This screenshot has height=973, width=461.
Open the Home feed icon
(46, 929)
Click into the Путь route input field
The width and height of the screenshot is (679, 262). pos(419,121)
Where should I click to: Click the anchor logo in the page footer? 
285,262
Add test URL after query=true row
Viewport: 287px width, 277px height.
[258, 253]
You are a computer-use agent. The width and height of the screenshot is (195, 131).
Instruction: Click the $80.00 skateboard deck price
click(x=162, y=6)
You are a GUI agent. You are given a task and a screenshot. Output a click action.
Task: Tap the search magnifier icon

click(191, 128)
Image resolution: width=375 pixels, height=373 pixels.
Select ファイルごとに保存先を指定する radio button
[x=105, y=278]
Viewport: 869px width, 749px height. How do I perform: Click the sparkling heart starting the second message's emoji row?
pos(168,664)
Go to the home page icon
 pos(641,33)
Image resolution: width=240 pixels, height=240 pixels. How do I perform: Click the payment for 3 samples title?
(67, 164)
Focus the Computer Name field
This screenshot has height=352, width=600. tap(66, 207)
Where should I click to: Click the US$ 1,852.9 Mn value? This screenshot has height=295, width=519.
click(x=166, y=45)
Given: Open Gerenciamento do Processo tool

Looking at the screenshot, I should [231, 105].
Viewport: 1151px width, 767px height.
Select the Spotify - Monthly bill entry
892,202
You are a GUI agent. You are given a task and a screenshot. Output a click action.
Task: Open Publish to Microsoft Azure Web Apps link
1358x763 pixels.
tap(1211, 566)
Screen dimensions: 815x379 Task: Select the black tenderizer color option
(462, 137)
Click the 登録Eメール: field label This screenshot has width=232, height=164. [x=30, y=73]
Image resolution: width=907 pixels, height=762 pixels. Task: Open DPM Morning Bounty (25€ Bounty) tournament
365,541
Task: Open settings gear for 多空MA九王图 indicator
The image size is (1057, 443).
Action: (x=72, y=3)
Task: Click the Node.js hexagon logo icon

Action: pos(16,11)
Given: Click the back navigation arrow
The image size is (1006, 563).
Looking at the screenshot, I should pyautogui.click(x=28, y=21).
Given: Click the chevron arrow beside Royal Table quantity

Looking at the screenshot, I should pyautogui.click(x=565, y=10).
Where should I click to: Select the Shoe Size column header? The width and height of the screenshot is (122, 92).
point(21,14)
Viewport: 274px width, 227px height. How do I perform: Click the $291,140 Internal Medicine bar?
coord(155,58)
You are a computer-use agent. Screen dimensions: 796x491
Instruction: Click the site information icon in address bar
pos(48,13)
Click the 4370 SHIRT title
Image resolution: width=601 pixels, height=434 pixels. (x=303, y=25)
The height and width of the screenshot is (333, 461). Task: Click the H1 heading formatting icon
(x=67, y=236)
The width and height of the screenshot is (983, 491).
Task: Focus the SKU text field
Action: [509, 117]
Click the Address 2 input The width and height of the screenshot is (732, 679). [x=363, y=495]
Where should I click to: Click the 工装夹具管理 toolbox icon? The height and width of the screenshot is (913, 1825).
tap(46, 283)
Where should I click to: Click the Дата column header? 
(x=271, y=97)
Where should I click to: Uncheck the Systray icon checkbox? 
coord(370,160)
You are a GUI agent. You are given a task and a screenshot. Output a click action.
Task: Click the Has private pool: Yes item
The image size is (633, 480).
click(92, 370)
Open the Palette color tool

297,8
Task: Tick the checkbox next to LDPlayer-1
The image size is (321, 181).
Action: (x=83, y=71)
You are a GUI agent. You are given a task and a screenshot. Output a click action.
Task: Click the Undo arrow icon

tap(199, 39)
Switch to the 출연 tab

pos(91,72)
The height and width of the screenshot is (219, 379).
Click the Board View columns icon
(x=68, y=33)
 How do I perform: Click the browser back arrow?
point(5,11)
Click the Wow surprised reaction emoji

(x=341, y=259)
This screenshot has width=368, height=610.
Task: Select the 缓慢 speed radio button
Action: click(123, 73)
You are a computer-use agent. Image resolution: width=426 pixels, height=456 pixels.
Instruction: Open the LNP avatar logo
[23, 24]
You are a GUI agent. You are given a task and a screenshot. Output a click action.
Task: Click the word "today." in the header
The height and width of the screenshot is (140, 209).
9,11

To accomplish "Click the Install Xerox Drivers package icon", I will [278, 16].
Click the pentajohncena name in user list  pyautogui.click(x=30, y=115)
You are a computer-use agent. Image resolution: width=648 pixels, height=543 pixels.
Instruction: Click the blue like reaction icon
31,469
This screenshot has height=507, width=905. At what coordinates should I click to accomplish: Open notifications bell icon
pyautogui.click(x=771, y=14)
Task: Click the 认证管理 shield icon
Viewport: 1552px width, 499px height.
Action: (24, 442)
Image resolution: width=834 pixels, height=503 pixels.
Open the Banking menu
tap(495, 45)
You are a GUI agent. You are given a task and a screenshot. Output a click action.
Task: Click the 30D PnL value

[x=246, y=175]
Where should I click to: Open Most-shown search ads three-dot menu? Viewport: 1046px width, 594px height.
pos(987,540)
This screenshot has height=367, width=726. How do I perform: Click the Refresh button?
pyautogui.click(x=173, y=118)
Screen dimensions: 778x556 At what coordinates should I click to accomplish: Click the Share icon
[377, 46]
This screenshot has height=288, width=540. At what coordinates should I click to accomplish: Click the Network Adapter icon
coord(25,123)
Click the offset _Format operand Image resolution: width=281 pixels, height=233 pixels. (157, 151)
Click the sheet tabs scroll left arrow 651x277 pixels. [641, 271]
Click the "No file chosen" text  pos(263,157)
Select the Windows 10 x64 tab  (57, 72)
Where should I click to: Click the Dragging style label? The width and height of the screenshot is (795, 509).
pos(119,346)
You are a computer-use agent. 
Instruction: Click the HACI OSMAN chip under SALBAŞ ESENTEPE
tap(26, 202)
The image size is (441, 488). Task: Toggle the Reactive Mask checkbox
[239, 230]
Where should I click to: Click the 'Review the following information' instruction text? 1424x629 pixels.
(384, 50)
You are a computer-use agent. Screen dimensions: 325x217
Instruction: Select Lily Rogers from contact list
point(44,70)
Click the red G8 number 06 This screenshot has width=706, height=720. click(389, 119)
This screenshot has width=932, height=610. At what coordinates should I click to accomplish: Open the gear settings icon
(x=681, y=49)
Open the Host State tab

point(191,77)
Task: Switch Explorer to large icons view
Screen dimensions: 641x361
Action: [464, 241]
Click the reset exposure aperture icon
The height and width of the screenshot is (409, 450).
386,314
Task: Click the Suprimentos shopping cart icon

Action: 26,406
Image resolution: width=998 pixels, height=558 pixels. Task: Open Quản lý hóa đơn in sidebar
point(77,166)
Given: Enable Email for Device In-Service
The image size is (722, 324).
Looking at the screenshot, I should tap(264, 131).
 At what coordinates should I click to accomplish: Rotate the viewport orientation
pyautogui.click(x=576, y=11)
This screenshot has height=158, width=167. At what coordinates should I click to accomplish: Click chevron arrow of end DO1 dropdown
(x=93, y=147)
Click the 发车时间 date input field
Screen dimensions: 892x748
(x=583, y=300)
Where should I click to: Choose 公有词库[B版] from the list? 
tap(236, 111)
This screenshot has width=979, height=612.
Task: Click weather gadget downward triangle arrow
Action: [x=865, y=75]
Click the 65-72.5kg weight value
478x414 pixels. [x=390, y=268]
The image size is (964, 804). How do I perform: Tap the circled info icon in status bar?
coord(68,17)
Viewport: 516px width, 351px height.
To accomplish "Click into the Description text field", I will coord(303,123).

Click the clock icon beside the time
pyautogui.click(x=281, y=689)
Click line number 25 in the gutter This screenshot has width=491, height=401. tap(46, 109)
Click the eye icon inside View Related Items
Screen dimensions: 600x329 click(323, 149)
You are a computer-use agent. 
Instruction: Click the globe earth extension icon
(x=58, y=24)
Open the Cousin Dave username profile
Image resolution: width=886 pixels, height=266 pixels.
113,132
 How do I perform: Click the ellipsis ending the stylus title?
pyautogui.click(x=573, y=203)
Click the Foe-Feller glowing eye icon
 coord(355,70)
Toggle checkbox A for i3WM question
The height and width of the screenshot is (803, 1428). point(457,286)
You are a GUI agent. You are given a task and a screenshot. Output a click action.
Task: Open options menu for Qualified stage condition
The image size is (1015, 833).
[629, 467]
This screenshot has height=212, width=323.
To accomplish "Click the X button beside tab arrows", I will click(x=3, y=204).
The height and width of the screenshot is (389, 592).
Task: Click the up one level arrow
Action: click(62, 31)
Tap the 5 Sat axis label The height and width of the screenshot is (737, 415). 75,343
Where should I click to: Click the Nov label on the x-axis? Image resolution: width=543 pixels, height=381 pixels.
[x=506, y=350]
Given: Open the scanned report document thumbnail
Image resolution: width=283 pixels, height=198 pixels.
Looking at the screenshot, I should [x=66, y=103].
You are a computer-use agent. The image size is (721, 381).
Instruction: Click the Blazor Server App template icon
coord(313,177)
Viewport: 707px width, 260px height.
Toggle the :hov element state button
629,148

###

TASK STATEMENT
Lines of the material in which the word "number" occurs are to be copied out.

RESULT
Click the red G8 number 06 This screenshot has width=706, height=720. click(389, 119)
Click line number 25 in the gutter This screenshot has width=491, height=401. tap(46, 109)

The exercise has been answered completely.